Another 16-year-old boy, also an Afghan, lost his 28-year-old sister. A 43-year-old man and his 14-year-old son survived the sinking, but his wife and three other children — aged 13, nine and five — died in the Mediterranean.
“It is yet another tragedy that happens close to our coasts. The Mediterranean is a gigantic mass grave with tens of thousands of souls, and it continues to grow”, tells the BBC Francesco Creazzo, spokesman for the European non-governmental organization SOS Méditerranée.
“There’s no end in sight,” laments Creazzo. “In 2013, we heard ‘never again’ being said in front of the small coffins in Lampedusa; in 2015, ‘never again’ was said again in front of the lifeless body of a two-year-old Syrian child. Now, the words ‘never again’ have already are not even said. We only hear ‘games end’ [em direcção à Europa]but unfortunately people will continue to venture on this crossing and will continue to die.”
Also this Monday, the Secretary-General of the United Nations, António Guterres, again appealed to the governments of the countries to take more measures to avoid, or minimize, the number of deaths in the Mediterranean.
“Just yesterday, yet another terrible shipwreck in the Mediterranean claimed the lives of dozens of people who were looking for a better future for themselves and their children,” said Guterres, in a speech at the UN Human Rights Council in Geneva. “The rights of refugees and migrants are human rights.”
“We need safe, orderly and legal routes for migrants and refugees,” said the UN secretary general, who was the organization’s high commissioner for refugees between 2005 and 2015. to prevent loss of life through the provision of lifesaving means and medical treatment.”
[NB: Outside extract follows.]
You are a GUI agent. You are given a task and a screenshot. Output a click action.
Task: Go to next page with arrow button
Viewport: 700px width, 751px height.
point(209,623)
Crossings and deaths to rise
On Sunday, the Italian Prime Minister, Giorgia Meloni, lamented the sinking and classified as “inhuman” what she described as “the exchange of lives of men, women and children for the price of a ‘ticket’ with the false prospect of a crossing secure”, reinforcing his Government’s preferential approach to combating drug trafficking networks.
“The government [italiano] is determined to avoid matches and thus prevent these tragedies from happening.”
In a measure much criticized by civil organizations that help rescue victims of shipwrecks in the Mediterranean, the Italian Parliament approved a law, in recent days, which requires the immediate return of boats to a port after a rescue operation.
According to the organizations, the new law prevents their boats from continuing to respond to other emergencies on an ongoing basis, which could result in a higher number of deaths.
Since 2014, nearly 26,000 people have died in shipwrecks in the Mediterranean, mostly migrants and asylum seekers trying to reach Italy from Libya and Tunisia in North Africa. The crossing from Turkey – as was the case with the vessel that sank on Sunday – is also one of the most used routes.
According to project Missing Migrants (missing migrants), the number of crossings and deaths decreased between 2018 and 2020 – mainly because of the covid-19 pandemic – and increased again in the last two years: 1449 deaths in 2020; 2062 in 2021; and 2406 in 2022. Since the beginning of 2023, the project has recorded 225 deaths crossing the Mediterranean.